Viral Time Travel
Checking past and present exposure to over 200 viruses in a single blood test
Roisin McGuigan |
A drop of blood could soon tell you everything you need to know about a patient’s infection history. Researchers from the Howard Hughes Medical Institute, MD, USA, have developed a method to identify current or past exposure to 206 known human viruses (more than 1,000 known strains), for roughly US$25 per sample.
Current viral blood tests are usually limited to testing for one virus at a time, but the test, known as VirScan, is able to check for exposure to multiple viruses at once. By synthesizing over 90,000 DNA fragments encoding segments of viral protein and introducing them to bacteriophage, then adding these to the blood sample to be tested, the team can analyze which viruses have previously been encountered by the immune system, either by exposure or vaccination.
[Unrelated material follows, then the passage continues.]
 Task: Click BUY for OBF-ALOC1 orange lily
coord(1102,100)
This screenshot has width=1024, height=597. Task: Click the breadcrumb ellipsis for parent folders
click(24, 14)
The test has many potential applications, such as providing insight into virus-disease associations and connections between different populations and different diseases, and it could also shed light on why cancer immunotherapies work for some patients and not others. The technique could also be used to search for antibodies that attack the body’s own tissue in autoimmune diseases associated with cancer.
“You can ask questions about all viruses rather than have to do things one at a time, so it allows you to discover connections between different populations or different diseases amongst groups of people. Now that we can look at all viruses, it’s a complete game-changer,” says lead author of the associated paper (1) Stephen Elledge.
After using VirScan on 569 people across four continents, including the US, Thailand and Peru, the researchers nearly doubled the number of previously established viral epitopes. They found an average of 10 viral species per person, but over 80 in two individuals – although due to the limitations of the technique, the authors speculate this could be an underestimation, as virus exposure in the distant past may not be detected. Processing 100 samples currently takes two to three days, but the authors hope this will improve as the test is developed further.
It’s clear that virome-wide association studies, using techniques like VirScan, could have many epidemiological applications. Its creators further predict that the test could easily be adapted to test for other human pathogens, such as bacteria, fungi and protozoa, and they intend to further refine the test and increase its sensitivity after promising initial results. “In this paper alone we identified more antibody/peptide interactions to viral proteins than had been identified in the previous history of all viral exploration,” says Elledge.
- GJ Xu, et al., “Viral immunology. Comprehensive serological profiling of human populations using a synthetic human virome”, Science, 348, aaa0698 (2015). PMID: 26045439.